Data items
== == ==
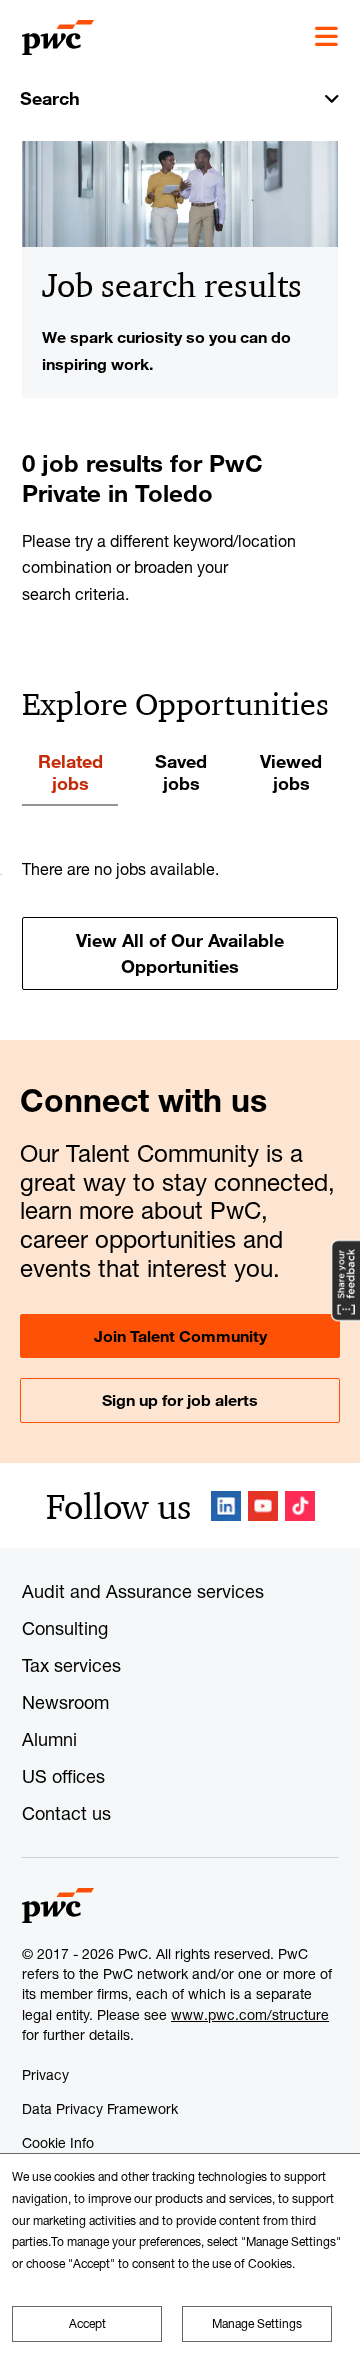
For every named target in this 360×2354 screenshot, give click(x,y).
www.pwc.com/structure (250, 2014)
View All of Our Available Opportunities (180, 952)
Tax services (71, 1665)
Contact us (66, 1813)
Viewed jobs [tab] (291, 772)
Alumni (49, 1739)
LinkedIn (226, 1506)
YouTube (263, 1506)
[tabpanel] (180, 923)
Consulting (65, 1628)
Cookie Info (58, 2142)
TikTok (300, 1506)
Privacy (45, 2074)
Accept (87, 2323)
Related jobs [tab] (70, 772)
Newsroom (65, 1702)
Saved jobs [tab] (181, 772)
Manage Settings (257, 2323)
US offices (63, 1776)
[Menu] (326, 37)
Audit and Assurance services (143, 1591)
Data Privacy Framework (100, 2108)
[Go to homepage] (58, 38)
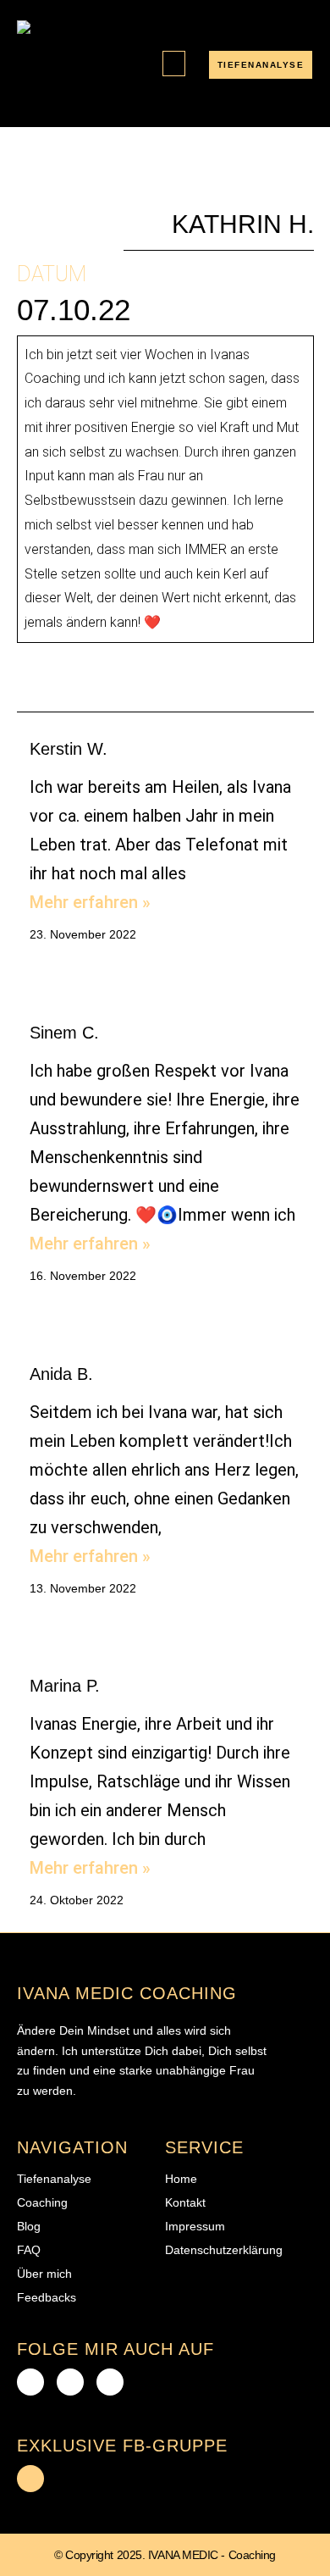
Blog (29, 2226)
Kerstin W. (68, 749)
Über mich (44, 2273)
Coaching (42, 2202)
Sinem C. (64, 1032)
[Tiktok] (70, 2382)
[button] (173, 64)
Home (181, 2178)
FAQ (29, 2250)
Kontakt (185, 2202)
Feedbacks (46, 2297)
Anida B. (64, 1374)
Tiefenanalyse (54, 2178)
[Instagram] (110, 2382)
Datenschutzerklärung (224, 2250)
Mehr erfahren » (90, 902)
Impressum (195, 2226)
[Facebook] (30, 2382)
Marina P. (65, 1685)
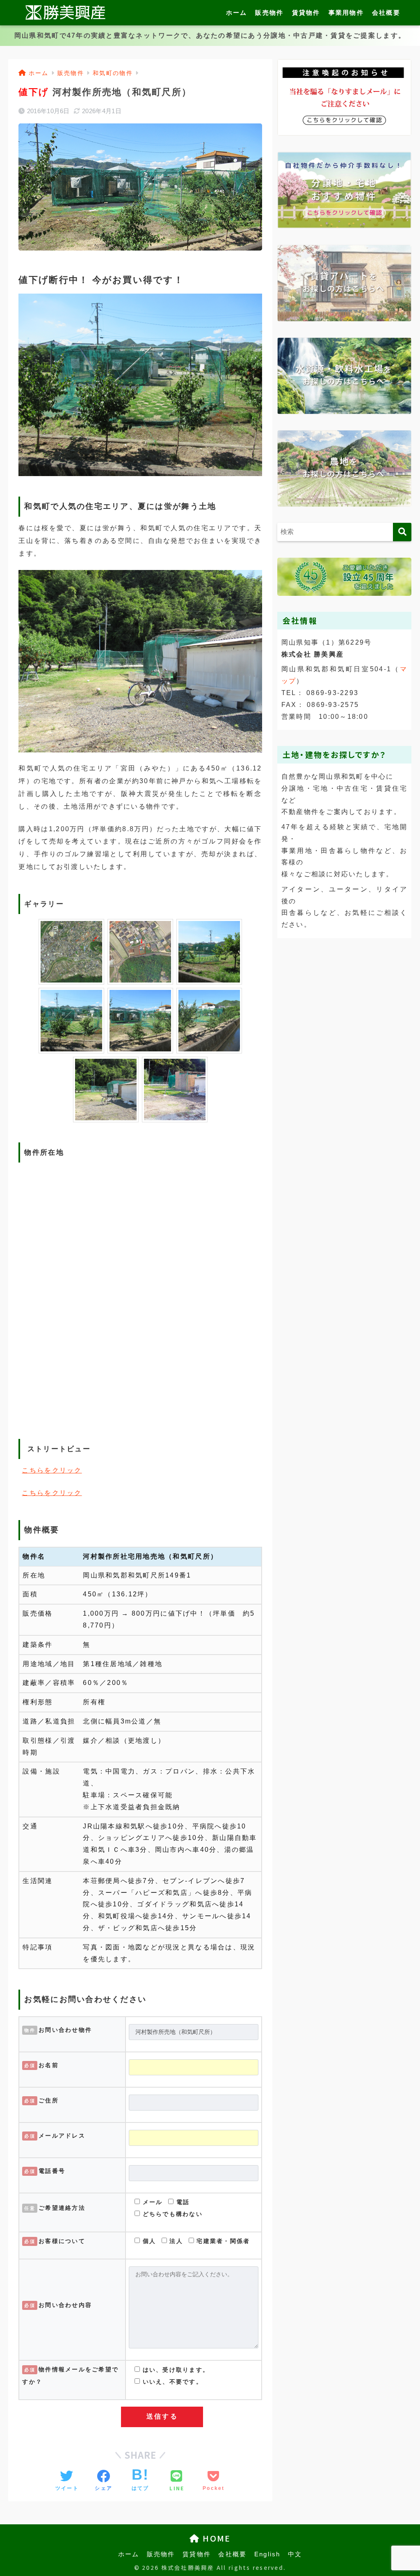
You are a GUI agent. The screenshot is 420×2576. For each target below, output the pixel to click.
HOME (215, 2538)
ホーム (236, 12)
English (267, 2554)
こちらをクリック (52, 1470)
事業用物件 (346, 12)
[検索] (402, 532)
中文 (295, 2554)
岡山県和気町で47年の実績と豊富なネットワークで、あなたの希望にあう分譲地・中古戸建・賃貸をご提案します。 (210, 35)
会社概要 (386, 12)
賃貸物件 (306, 12)
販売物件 (269, 12)
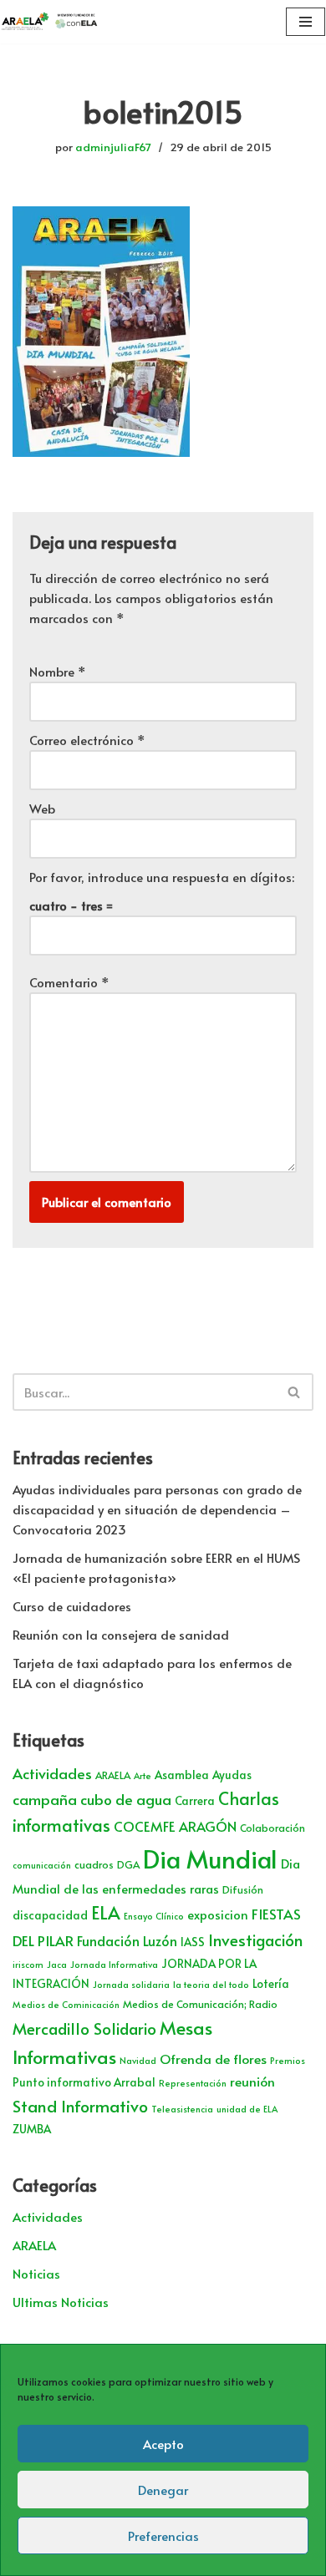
== == ==
THE PROBLEM
Return every line of the records in which the word "services" is found.

RESPONSE
Tax services (71, 1665)
Audit and Assurance services (143, 1591)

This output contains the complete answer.